Selamat datang di Kota Asap!
Hari ini, aku akan membawamu melihat-lihat Kota Asap dengan berjalan kaki. Berbeda dengan kota-kota lain yang mungkin pernah kamu lihat dalam perjalananmu yang jauh, di Kota Asap trotoar menjadi tempat bagi segala sesuatu yang bukan pejalan kaki.
Dan—lihat! Bukankah ini lucu?
Pohon-pohon rindang tumbuh tepat di tengah-tengah trotoar—memecahkan semen dan beton, membuatnya retak-retak setiap beberapa langkah. Di Kota Asap, kamu akan melihat orang-orang menari di atas trotoar, seperti meniti tali seraya melompat-lompat menghindari halang-rintang: tiang-tiang, rambu-rambu, barang-barang dagangan, penjaja makanan, motor yang diparkir melintang, jalan-jalan yang berlubang, kotak pos, gardu listrik…
Bersiaplah melompat terkejut ketika suara klakson yang memekakkan berteriak di telingamu dan roda-roda menggerung di belakangmu. Semua ini biasanya akan disertai sumpah-serapah yang menyuruhmu ‘minggir’ ke dua sisi: kamu bisa melompat ke dalam parit untuk menghindar atau melompat ke jalan raya yang ramai dengan mobil-mobil yang melaju kencang.
Ya, di Kota Asap, kamu akan menemukan pejalan kaki terserempet motor serta tertabrak gerobak dorong di trotoar.
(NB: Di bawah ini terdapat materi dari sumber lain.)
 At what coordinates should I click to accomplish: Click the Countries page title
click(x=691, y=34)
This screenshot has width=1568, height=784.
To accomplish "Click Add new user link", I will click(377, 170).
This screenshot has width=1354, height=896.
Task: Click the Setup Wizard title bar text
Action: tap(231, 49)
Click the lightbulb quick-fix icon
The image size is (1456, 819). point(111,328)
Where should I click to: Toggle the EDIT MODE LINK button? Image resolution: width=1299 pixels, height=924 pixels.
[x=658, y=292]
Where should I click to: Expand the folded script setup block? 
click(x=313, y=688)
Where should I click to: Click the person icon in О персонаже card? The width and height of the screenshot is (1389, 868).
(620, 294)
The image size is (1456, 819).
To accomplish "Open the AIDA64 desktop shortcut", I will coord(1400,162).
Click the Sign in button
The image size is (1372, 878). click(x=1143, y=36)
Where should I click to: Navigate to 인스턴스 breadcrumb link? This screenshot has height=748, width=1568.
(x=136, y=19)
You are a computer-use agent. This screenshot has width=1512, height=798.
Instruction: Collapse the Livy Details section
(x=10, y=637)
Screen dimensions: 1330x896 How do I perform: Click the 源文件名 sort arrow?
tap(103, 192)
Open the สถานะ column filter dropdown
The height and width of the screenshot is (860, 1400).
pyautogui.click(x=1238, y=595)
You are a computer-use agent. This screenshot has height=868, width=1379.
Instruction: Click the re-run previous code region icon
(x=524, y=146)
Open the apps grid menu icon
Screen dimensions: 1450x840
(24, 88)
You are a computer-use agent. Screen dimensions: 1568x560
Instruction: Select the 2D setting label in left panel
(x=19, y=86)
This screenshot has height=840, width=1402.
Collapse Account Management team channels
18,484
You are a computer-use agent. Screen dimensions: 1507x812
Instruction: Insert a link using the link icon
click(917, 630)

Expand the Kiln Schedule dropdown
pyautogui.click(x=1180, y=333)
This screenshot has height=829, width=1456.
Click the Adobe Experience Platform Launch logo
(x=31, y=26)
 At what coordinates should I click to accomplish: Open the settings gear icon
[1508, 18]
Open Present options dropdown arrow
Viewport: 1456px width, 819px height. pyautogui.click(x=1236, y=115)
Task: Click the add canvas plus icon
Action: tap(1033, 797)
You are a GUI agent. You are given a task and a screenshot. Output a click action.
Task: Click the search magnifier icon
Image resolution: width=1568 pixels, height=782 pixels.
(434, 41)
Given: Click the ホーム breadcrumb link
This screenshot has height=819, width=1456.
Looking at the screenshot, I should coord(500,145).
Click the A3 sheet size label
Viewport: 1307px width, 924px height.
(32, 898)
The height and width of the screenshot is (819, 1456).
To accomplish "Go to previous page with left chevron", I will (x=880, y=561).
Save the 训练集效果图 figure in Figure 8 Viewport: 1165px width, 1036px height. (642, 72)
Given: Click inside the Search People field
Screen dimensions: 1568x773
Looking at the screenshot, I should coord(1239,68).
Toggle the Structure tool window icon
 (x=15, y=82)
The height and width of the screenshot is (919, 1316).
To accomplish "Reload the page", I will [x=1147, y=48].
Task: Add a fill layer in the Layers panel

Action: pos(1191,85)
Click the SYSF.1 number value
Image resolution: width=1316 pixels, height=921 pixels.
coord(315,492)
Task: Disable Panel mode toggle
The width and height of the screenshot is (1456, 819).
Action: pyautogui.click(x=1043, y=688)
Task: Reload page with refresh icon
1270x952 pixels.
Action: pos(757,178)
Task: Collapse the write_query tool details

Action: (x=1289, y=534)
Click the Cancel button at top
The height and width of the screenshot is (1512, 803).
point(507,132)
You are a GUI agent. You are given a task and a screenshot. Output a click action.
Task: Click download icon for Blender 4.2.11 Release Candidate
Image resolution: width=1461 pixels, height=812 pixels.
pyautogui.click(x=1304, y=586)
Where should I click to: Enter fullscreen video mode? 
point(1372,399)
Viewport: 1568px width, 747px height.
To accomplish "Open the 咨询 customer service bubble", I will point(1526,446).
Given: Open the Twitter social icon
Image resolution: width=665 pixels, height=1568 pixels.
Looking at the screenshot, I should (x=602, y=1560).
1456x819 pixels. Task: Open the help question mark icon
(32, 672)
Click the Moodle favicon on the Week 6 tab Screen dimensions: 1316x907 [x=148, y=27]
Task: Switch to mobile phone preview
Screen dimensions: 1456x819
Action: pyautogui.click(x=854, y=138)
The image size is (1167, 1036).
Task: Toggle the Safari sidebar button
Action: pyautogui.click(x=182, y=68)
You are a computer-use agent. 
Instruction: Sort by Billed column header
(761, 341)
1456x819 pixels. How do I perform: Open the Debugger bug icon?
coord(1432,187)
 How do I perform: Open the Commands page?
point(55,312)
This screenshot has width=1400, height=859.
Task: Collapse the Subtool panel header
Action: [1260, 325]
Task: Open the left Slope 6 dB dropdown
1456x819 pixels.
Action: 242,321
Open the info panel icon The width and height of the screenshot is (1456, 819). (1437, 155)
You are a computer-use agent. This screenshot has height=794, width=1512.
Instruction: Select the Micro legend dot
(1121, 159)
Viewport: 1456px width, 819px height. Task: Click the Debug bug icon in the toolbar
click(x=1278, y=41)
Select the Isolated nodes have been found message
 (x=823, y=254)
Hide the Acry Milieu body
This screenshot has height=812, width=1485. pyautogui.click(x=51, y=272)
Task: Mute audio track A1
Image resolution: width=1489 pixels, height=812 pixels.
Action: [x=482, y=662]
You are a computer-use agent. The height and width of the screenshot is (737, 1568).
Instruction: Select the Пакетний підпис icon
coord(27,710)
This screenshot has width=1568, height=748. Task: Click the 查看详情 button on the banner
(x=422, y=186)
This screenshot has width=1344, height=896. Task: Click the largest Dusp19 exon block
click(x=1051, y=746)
Aku sering membayangkan garis kapur putih digambar di atas beton, menandai posisi tersungkur pejalan kaki yang hanya ingin tergesa tiba di tujuan, menunggu kawan, atau sekadar melangkah sembari menikmati pemandangan.
Tapi seperti kamu tahu, terkadang Kota Asap menyimpan kebaikan yang tidak kelihatan.
Di musim hujan, misalnya, jika beruntung, kamu akan terhimpit bersama ratusan motor di atas trotoar yang kotor, becek, lengket, dan penuh tanah, dikelilingi asap yang mencekikmu jika terhirup. Kemudian kamu akan mundur sedikit, sedikit, sedikit, ketika orang-orang merangsek ke arahmu, mendesakmu, hingga kamu menabrak gerobak penjaja nasi goreng yang dinaungi terpal biru.
Dari balik wajan penggorengan yang berdesis itu, sepasang lengan sawo matang mengulurkan bangku-bangku plastik yang sudah retak dan kakinya hilang satu, memberi isyarat padamu dengan matanya, kemudian berkata, “Duduk saja, tunggu di sini, nggak apa-apa, kok, duduk saja… ayo, silakan… sepertinya hujannya masih lama…”
Hanya pada saat-saat seperti inilah, di Kota Asap, mereka yang beruntung dapat membedakan karbonmonoksida dari embun asap*.
*)embun asap adalah embun halus seperti asap yang biasa kamu lihat pada malam hari.
13 Responses
Aku gak mau ke kota asap 🙁
LOL *cubit-cubit*
I (heart) Kota Asap
kayaknya familiar dengan suasana Kota Asap di cerita ini 😀
errrr *clingak-clinguk* 😀
wah bagus sekali ya nulisnya ….
jengkel sih dengan kondisi kota asap, tapi bisa aja ketemu “kebaikan yg tidak kelihatan”
keep writing yaa 🙂
tiap liat avatarmu aku rasanya pingin lari-lari di padang rumput mengejar kupu-kupu pakai gaun musim panas 😀 #lebay
maksudnya bandung ya? atau jakarta? 😀 maap ngga mudeng, hehe
jakarta, nad 😀 kalo bandung mah kota kembang atuh 😀
memang sih, di kota asap, para pejalan kaki kurang dihargai.